Just as we strengthen our alliances, we must build principled, constructive, clear-eyed relations with our former adversaries Russia and China. We must be mindful of threats to peace while also maximizing chances that both Russia and China move toward greater internal openness, stability and prosperity, seizing on the desire of both countries to participate in the global economy and global institutions, insisting that both accept the obligations as well as the benefits of integration. With Russia, that means continuing our work to reduce the nuclear danger, to assure strategic stability, and to define its future role in Europe, while supporting the emergence of democratic institutions and the rule of law. With China, that means continuing to press for adherence to nonproliferation standards and peaceful dialogue with Taiwan, while holding Chinese leaders to the conditions of entry into the WTO, which offer the best hope of internal reform.
To protect the peace and promote security, we must work to resolve conflicts before they escalate and harm vital U.S. interests. In the 1990s, the United States has been actively engaged in seeking peace in the Middle East, in the Balkans, between Greece and Turkey, between India and Pakistan, in Northern Ireland, between Peru and Ecuador, and Eritrea and Ethiopia. These efforts, undertaken in partnership with friends and allies, help to avert wider conflicts that might endanger global stability, ease humanitarian catastrophes, while adding moral authority to America’s might in the world. American overwhelming power and influence is far less likely to breed resentment if it is used to advance the cause of peace.

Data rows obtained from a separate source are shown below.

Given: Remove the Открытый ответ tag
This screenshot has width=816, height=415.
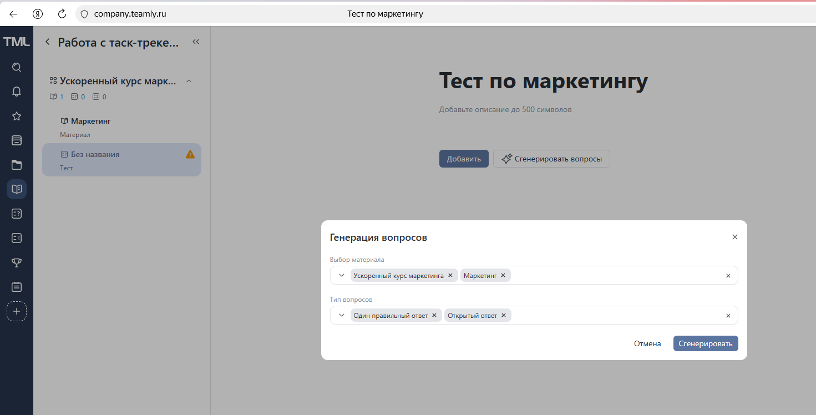Looking at the screenshot, I should coord(504,315).
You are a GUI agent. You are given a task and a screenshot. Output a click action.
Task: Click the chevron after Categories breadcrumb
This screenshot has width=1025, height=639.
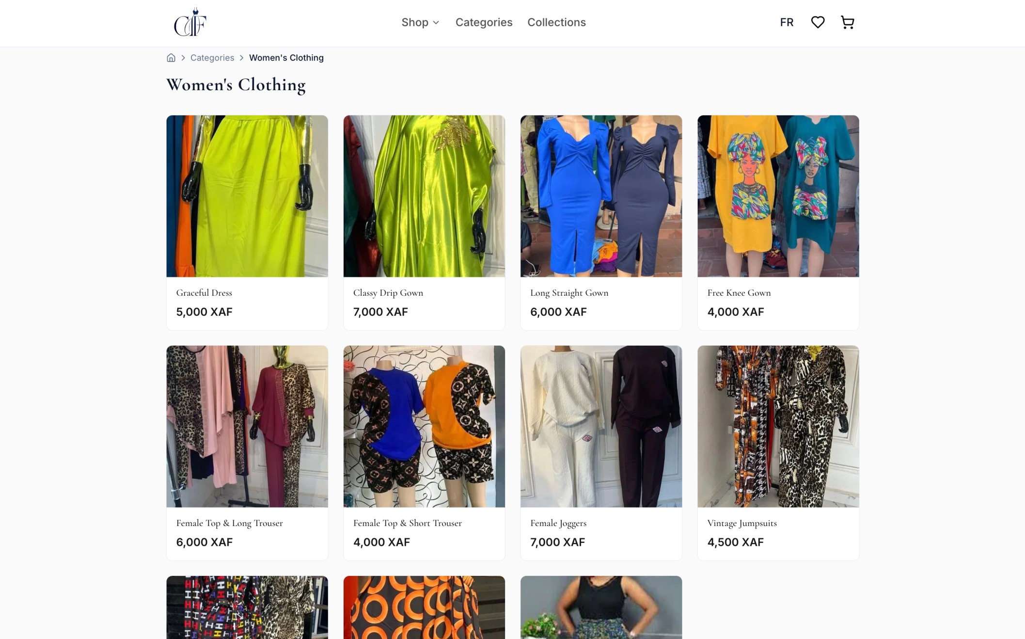click(241, 58)
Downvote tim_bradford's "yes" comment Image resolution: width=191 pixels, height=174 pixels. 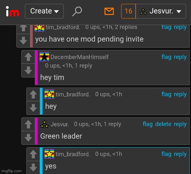[33, 167]
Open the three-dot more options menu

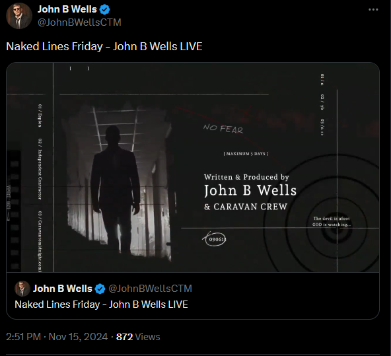coord(373,9)
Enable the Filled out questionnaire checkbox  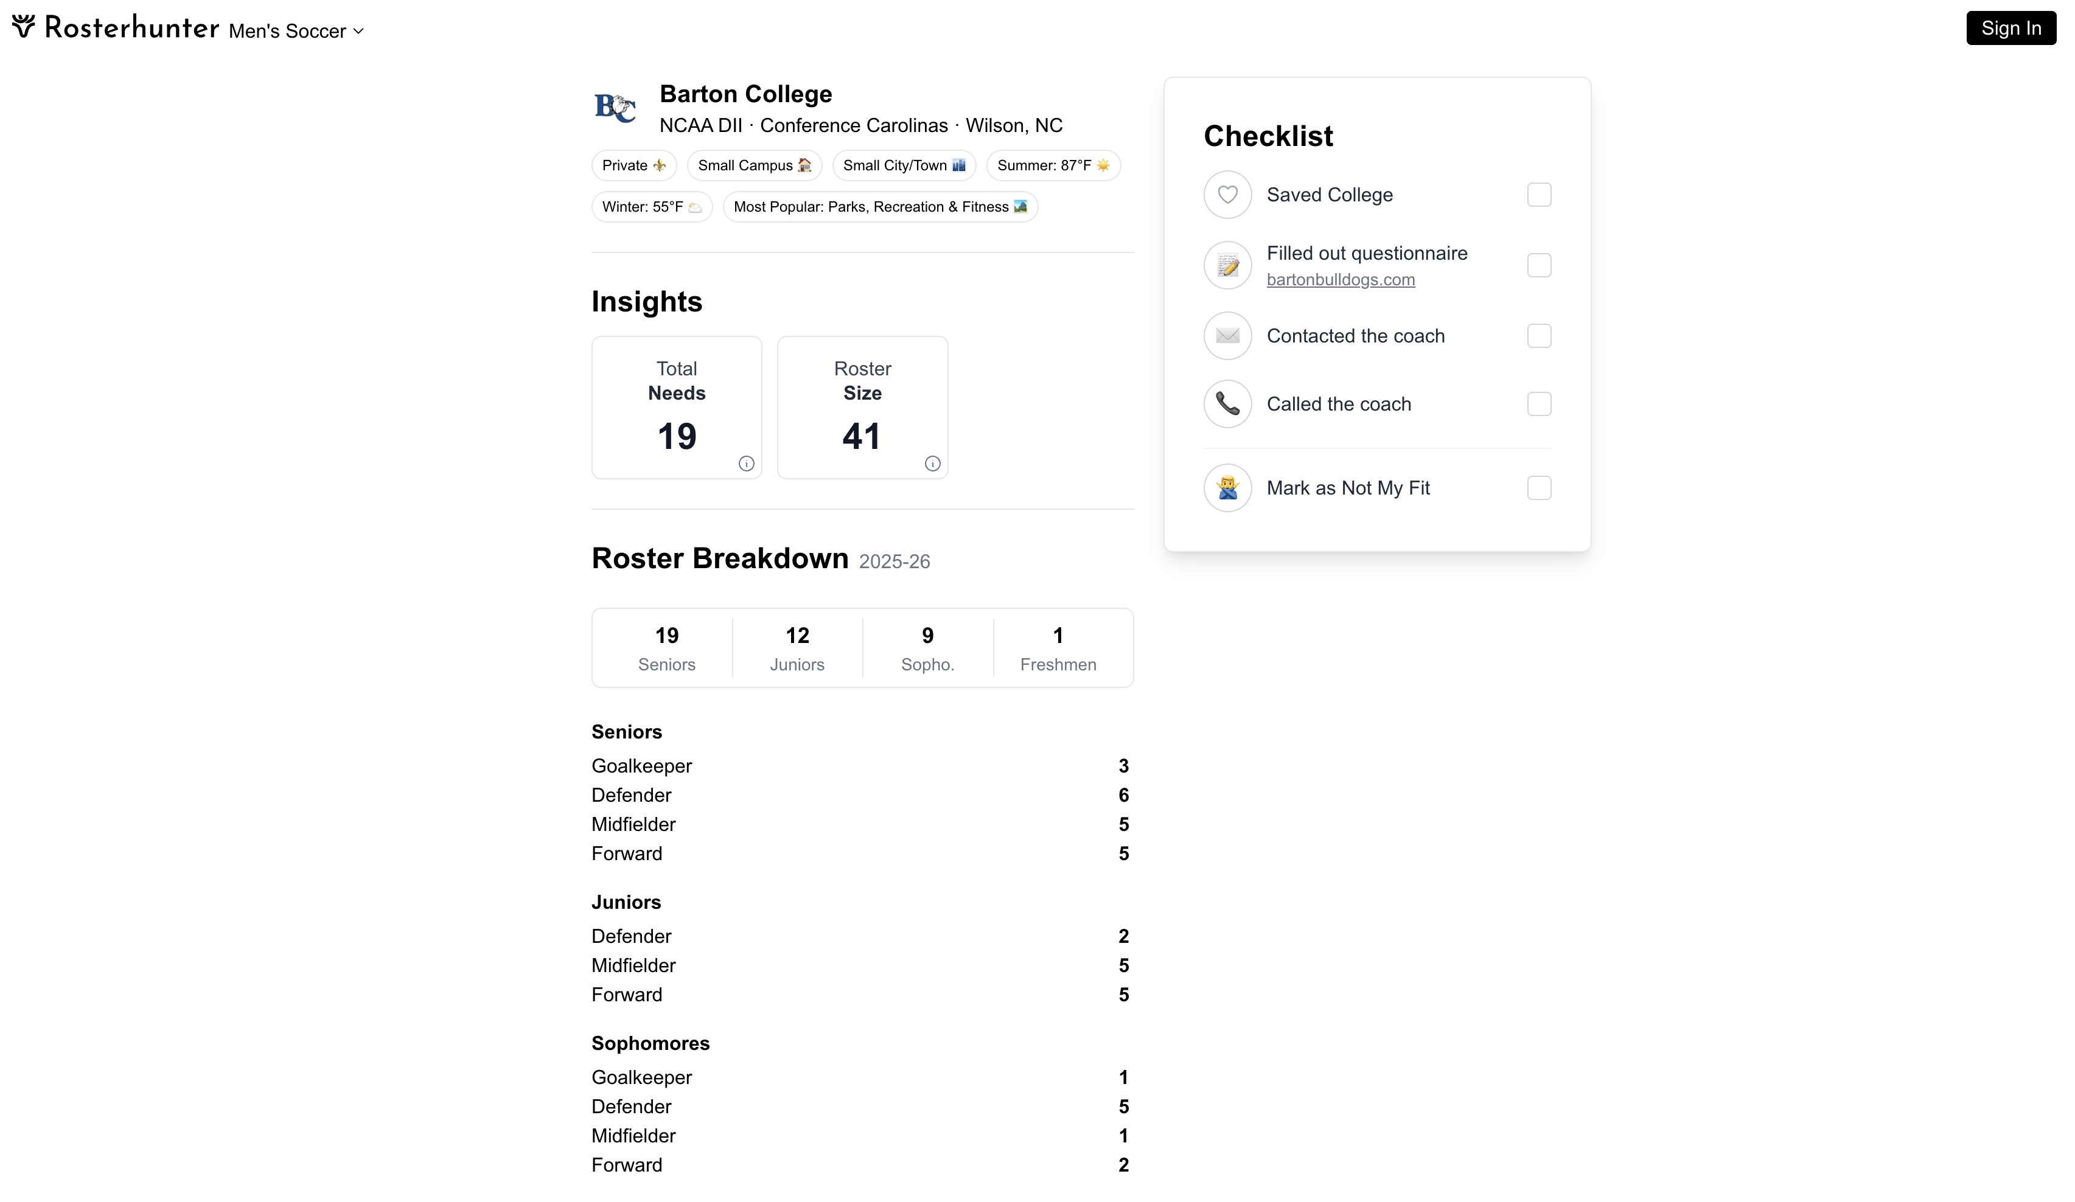click(x=1540, y=265)
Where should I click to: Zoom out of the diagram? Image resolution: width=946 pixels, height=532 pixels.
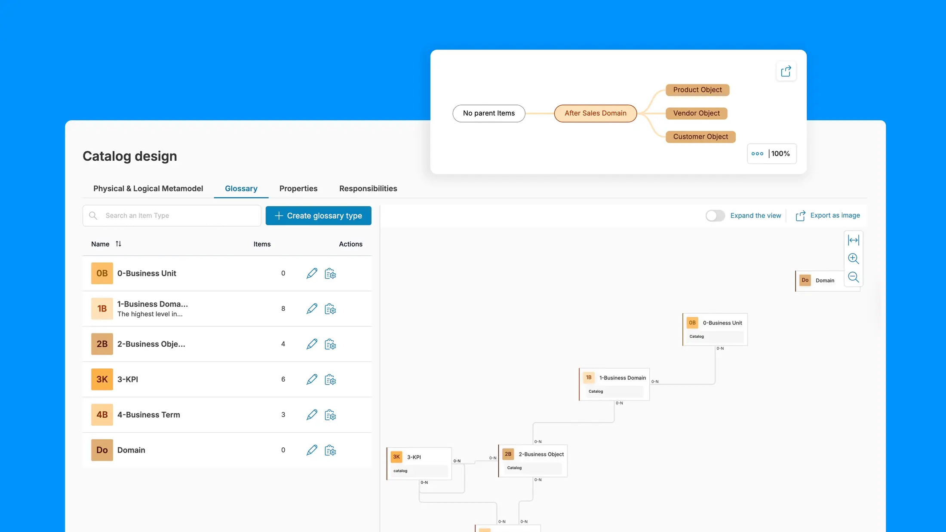tap(853, 277)
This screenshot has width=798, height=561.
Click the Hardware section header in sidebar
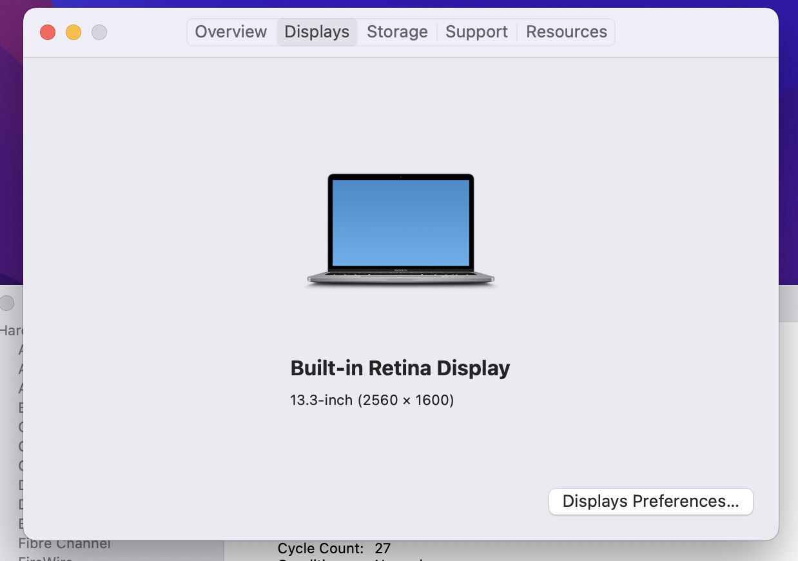(x=11, y=331)
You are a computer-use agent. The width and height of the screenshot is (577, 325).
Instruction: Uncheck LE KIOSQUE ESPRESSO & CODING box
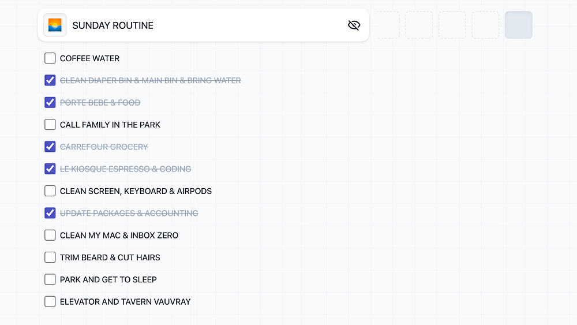(50, 169)
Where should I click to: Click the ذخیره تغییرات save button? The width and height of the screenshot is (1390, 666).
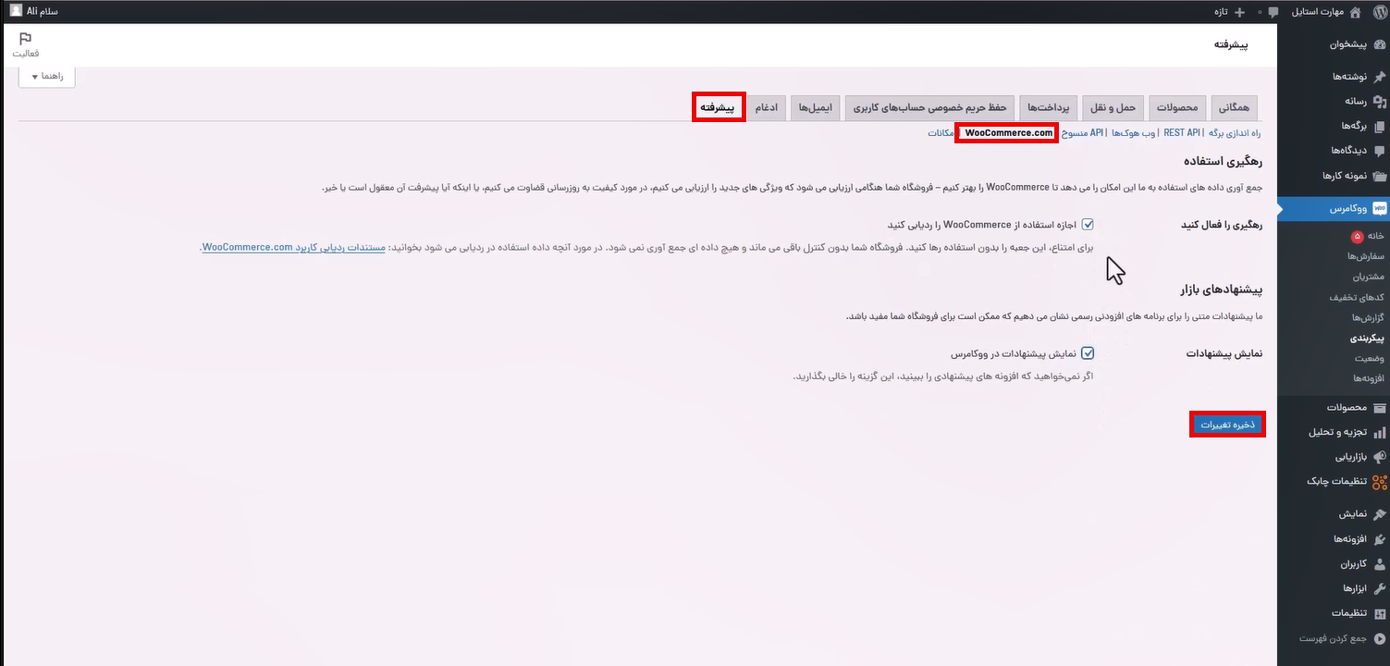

We also must identify and address new national security challenges, accentuated by new technology and open borders. We have identified a new security agenda that addresses contemporary threats such as the proliferation of nuclear, chemical and biological weapons, terrorism, and international crime. New efforts must continue to build on initiatives such as the extension of the Nonproliferation Treaty, the containment of nations seeking to acquire and use weapons of mass destruction, increased antiterrorism cooperation, stepped up efforts to combat trafficking in drugs, arms, and human- beings, and our first-ever national strategy for cybersecurity. Our new security agenda recognizes that in a global age, threats to America do not simply come from determined enemies and deadly weapons. Our efforts to curb global warming through the Kyoto protocol are vital to protect America from a future of rising sea levels and economic disruption. Our leadership in the international fight against infectious diseases, especially HIV/AIDS, is critical to defeat a threat that kills massively, crosses frontiers and destabilizes whole regions.